Nice to know some people in Californicate have persecution limits.
Damn,
I was really counting on that measure so I could expand my cigarette smugling business out to the Golden State. As it is, I have to settle for loading up the car with cheap southern sigs to sell to my desparate smoker friends in New York once or twice a year. A yearly trip to CA would have been nice.
My mom became a lobbyist for some sort of cancer group just in time to explain to me that this tax was necessary to pay for smokers hospital bills. The claim was that smokers get dispraportionately sick due to their smoking, and then are unable to pay hospitals, which have to treat them anyway.
Under this reasoning, shouldn't 86 have provided free health care to smokers?
When I asked her about whether most of the money was going to pay for nonsmokers, as in the anti-86 commercials, her basic argument was that hospitals deserve money because they're hospitals.
I'm a little surprised, but glad most voting Californians weren't taken in by this garbage.
A similar tax failed in Missouri.
Here in AZ a cigarette tax increase was passed to increase funding for pre-schools.
Nick
Correct me if I'm wrong but:
A good deal of the money from prop. 86 would have gone to bail out Rob Reiner's First Five California (providing child care and children's health benefits) which was funded mainly through a previous tobacco tax and which so mismanaged their funds that they are now under investigation and Reiner had to step down.
Perhaps it's not that there's a limit to persecuting smokers, but rather a disinclination to throw good money after bad.
That and illegal aliens of course.
Good news that California and Missouri rejected the tax hikes...
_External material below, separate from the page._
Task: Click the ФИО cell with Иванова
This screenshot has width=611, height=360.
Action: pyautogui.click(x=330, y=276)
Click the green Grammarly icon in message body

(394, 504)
Unfortunately, smoking bans passed in Arizona, Ohio and Nevada.
So here's a question for everyone:
What exactly does it mean that voters will approve smoking bans but not tax increases on tobacco?
(No really, I can't figure it out.)
It would seem that it means they're from different states.
What exactly does it mean that voters will approve smoking bans but not tax increases on tobacco?
I wouldn't know - in my state we only know more ban and more tax increases.
Unfortunately, only current tax hikes were voted down. The $40billion in bonds passed, ensuring that my kids will be paying off a bunch of bullshit for the rest of their lives
We also pay some of the highest rent, and are the only American city to think angular haircuts are actually cool.